Unlike my mother, I have never been much of a collector. Her mind takes just about anything she loves and turns it into a collector’s odyssey, a search-and-find presence of mind that is always with her. She’s done it with antique teacups, with her Fostoria glass, a slew of teapots, flow blue china and porcelain pillboxes. She started me on a collection of little pitchers a few years ago and have I bought one little pitcher to add to it? Nope, it’s all her, and I love every interesting piece she brings home.

But every time I pull out my wooden rolling pin, I think of how I’d like to start a collection of them. A whole drawer full, the top drawer in a prominent place in the kitchen. Or hung on the wall, my rolling pin art.

The only problem with that is my complete devotion to one type of rolling pin and one type only: the roller type, with an internal axle and two handles that make it roll with grace and ease. This is the type of rolling pin my grandmothers used and it’s the rolling pin my mother uses. We save our pins, hand them down the generations so that by now we have Sitto’s and Aunt Hilda’s and Grandma Abowd’s and Aunt Latifi’s too. You can get them lots of places new (this is a nice one), but really the older the better, because they get a smooth, worn patina–the better to channel the good karma of all the bakers that went before me. And they spin with such ease, they’re like…well…butter.

The look of the French tapered pin is wonderful, beautiful. And yet, for me it has nothing over on the roller pin for functionality and for lifting your hands up above the dough so that they don’t knock into it every time you glide across it. I do want to love the way the French pin does its job, though, just so I could buy these.

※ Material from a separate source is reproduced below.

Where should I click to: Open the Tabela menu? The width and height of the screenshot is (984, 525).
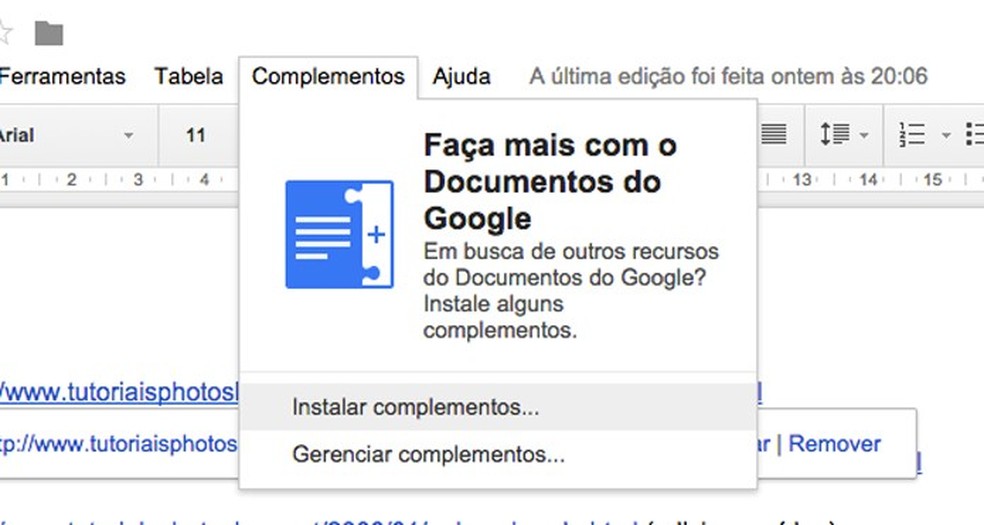click(x=189, y=77)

There are a few other rolling pins made from marble or other heavy weight for candy making or to hold the cold. These can make for a nice and even rollout and require a lot less brute strength to get the job done. I do have to tell myself sometimes mid-roll that if I can stand to go to the gym and lift weights, then I can stand to push down and out on this dough and take control of its destiny. Frances, our teacher at Tante Marie’s, was insistent that we control the dough, and not let the dough control us. You are in charge! Za’atar croissants, here we come.

What type of pin is your favorite? Do you collect? I’m jealous. I might just have to put my mother onto the job. Before you know it I’ll have a drawer full, a wall full, and plenty of beautiful rolled out dough to boot.